M. Voraud, largement installé sur le siège, conduisait le petit cheval avec une main de fer, gantée de peau de chien. Berthe, assise à son côté, tenait haut son ombrelle, tandis que de sa main gauche, elle maintenait le bord léger d’un vaste chapeau, que la brise menaçait un peu. Daniel, placé avec le groom sur le siège de derrière, se trouvait dos à dos avec M. Voraud, et s’était assis sur le côté pour apercevoir la jeune fille.

Comme la route montait assez raide, M. Voraud mit son cheval au pas, et dit au groom sans tourner la tête :

— Il saigne toujours, près du garrot. Es-tu allé chez le maréchal ?

— J’y suis été, dit le groom. Il a dit comme ça que c’était un bouton de chaleur et qu’il va falloir y mettre soir et matin des compresses d’eau blanche.

Daniel prit un air extrêmement intéressé. Il chercha des choses nouvelles, ou même banales, à dire sur les compresses d’eau blanche et les boutons de chaleur ; mais il n’en trouva point. La voiture repartait à une allure plus vive. Le groom maintenant taquinait ses dents de sagesse, les doigts enfoncés dans la bouche à une profondeur extraordinaire. Ensuite, il se croisa les bras, inclina la tête sur le côté, et regarda avec accablement la route qui filait sous eux.

La grande préoccupation de Daniel était qu’il faudrait, à l’arrivée, sauter à terre assez vite pour aider Mlle Voraud à descendre.
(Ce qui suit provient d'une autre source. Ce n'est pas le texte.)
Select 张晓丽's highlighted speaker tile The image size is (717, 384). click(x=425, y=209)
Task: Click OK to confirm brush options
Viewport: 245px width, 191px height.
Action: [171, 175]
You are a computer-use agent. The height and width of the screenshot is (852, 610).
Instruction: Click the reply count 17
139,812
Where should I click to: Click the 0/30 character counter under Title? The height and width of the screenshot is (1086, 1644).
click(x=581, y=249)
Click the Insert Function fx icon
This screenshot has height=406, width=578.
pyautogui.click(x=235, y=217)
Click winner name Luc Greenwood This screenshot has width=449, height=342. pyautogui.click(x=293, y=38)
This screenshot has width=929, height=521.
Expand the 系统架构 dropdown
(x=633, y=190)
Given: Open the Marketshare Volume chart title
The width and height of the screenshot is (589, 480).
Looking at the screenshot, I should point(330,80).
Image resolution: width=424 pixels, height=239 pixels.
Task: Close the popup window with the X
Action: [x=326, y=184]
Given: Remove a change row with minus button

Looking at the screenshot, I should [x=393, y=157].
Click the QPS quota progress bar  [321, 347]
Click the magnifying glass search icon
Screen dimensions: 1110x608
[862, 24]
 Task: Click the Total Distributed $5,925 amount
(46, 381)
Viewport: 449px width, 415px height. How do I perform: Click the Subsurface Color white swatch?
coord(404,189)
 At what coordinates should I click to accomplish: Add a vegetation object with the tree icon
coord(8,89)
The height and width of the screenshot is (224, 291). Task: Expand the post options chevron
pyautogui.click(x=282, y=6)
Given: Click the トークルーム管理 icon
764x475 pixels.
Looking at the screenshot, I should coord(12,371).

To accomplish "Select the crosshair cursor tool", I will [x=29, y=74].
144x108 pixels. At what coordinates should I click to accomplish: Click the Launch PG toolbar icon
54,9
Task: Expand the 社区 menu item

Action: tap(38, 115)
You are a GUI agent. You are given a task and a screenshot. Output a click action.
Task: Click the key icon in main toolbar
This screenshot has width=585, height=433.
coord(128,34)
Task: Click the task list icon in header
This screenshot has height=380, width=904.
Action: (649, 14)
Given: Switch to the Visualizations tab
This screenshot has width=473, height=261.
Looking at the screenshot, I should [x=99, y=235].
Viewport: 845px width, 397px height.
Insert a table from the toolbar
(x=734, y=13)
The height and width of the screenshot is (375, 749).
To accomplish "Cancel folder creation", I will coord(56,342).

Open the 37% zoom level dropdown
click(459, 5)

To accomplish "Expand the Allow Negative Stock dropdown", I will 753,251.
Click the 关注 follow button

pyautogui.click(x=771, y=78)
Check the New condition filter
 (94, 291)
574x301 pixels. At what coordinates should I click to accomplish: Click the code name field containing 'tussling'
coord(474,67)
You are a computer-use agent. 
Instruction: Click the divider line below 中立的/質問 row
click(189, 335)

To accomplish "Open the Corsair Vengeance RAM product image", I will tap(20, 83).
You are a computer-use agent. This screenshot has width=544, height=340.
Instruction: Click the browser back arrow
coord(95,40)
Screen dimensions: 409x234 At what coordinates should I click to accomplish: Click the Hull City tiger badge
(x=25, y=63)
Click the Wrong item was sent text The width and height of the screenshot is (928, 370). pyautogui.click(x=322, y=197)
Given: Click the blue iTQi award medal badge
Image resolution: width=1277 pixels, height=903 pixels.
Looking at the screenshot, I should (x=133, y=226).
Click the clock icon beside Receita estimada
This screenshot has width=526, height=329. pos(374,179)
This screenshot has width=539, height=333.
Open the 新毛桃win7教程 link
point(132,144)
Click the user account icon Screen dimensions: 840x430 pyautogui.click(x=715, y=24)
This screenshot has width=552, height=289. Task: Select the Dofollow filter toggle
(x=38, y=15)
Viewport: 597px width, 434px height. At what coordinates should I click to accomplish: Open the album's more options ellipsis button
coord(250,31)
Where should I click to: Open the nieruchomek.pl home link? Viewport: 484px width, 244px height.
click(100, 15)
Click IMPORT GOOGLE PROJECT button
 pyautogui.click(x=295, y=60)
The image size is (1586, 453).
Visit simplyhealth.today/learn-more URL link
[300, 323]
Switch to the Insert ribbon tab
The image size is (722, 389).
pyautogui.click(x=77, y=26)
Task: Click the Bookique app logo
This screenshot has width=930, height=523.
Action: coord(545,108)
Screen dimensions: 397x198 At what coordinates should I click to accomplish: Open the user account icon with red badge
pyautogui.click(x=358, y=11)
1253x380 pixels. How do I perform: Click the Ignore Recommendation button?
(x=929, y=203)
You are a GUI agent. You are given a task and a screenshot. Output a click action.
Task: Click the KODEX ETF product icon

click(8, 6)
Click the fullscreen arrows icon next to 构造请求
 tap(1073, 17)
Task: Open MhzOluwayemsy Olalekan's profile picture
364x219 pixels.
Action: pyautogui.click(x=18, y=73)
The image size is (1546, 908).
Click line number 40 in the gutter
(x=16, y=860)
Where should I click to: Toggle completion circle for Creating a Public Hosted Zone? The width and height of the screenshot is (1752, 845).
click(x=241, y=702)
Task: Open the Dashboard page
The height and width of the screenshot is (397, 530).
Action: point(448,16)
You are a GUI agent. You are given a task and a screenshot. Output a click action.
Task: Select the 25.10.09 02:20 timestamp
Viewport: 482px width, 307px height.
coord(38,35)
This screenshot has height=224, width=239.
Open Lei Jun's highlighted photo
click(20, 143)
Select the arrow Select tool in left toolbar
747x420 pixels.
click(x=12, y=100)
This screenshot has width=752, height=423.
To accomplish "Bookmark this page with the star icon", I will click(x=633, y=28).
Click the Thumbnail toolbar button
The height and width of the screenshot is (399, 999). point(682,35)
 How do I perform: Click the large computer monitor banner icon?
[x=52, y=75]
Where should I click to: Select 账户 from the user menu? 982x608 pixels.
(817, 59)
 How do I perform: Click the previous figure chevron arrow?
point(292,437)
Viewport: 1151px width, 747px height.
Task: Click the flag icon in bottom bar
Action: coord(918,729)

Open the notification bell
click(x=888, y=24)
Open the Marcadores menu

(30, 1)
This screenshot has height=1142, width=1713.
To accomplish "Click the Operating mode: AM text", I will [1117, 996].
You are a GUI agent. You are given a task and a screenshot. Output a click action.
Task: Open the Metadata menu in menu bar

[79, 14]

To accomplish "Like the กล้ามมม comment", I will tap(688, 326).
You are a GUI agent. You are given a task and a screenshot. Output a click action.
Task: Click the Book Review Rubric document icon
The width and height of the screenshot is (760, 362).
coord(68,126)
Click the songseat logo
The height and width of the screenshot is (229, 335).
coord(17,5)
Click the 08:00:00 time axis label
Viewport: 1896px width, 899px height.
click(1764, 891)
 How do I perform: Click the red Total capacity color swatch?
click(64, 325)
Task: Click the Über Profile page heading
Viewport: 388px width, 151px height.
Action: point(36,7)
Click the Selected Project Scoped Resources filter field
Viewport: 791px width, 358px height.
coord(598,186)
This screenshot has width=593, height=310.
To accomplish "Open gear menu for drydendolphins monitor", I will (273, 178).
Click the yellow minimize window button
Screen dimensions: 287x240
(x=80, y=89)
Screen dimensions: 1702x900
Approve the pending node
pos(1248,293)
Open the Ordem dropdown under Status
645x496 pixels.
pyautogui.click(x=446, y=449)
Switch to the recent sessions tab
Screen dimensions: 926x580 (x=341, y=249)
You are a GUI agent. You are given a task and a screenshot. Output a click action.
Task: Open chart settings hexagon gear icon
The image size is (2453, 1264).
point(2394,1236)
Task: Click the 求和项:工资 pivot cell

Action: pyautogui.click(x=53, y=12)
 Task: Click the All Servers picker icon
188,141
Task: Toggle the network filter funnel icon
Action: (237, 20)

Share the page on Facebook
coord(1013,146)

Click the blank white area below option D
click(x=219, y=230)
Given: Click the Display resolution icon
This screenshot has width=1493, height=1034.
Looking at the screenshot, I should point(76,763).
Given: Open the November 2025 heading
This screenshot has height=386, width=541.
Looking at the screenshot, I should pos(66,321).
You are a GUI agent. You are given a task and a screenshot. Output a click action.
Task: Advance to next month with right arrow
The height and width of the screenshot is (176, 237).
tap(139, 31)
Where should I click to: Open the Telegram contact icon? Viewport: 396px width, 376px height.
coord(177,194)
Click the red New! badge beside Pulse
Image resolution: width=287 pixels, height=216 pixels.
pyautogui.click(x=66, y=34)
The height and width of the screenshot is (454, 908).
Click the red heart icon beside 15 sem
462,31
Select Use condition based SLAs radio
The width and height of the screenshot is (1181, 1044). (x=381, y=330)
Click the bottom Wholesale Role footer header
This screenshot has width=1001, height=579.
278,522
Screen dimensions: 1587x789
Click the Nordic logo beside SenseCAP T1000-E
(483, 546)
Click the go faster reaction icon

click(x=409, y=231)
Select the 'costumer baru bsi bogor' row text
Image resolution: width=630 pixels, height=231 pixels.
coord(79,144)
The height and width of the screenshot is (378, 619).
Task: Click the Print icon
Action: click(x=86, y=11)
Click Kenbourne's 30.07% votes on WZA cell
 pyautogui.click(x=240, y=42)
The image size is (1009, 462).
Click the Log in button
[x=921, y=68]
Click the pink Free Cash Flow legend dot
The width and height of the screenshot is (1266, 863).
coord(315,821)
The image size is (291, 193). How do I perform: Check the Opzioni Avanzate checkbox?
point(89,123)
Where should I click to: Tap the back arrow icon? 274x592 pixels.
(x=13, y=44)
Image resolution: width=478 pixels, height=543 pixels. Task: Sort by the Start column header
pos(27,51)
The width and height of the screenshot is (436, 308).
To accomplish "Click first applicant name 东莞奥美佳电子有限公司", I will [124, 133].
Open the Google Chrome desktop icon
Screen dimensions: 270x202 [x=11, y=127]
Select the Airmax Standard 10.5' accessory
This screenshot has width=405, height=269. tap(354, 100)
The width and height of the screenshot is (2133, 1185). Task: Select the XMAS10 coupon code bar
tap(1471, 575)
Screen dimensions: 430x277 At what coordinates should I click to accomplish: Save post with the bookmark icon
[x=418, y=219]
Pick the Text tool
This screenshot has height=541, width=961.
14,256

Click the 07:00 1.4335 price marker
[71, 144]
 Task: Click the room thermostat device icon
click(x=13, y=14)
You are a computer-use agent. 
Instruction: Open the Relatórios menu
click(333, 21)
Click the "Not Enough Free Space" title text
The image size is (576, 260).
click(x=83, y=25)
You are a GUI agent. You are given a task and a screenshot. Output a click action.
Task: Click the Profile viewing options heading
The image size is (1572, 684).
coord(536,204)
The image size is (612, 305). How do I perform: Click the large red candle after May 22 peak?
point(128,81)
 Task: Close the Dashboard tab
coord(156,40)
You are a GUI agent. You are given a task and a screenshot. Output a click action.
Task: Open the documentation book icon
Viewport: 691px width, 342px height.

Le moment fatal approchait. La voiture, après avoir longé un grand mur, parvint jusqu’à une grille, et Daniel aperçut sur un vaste perron, devant une vague maison blanche, des personnes qui se levèrent à l’approche des arrivants. M. Voraud, avec plus de maîtrise que jamais, guida le petit cheval autour d’une pelouse et arrêta l’attelage devant le perron. Daniel sauta comme par miracle à bas de la voiture, vint tendre avec grâce sa main droite à Berthe Voraud et lui paralysa solidement la main gauche. La jeune fille faillit se tordre le pied, se retint à la manche de Daniel qui dit précipitamment : Pardon ! pardon ! laissa tomber sa canne et toussa avec énergie, pour tout remettre en ordre.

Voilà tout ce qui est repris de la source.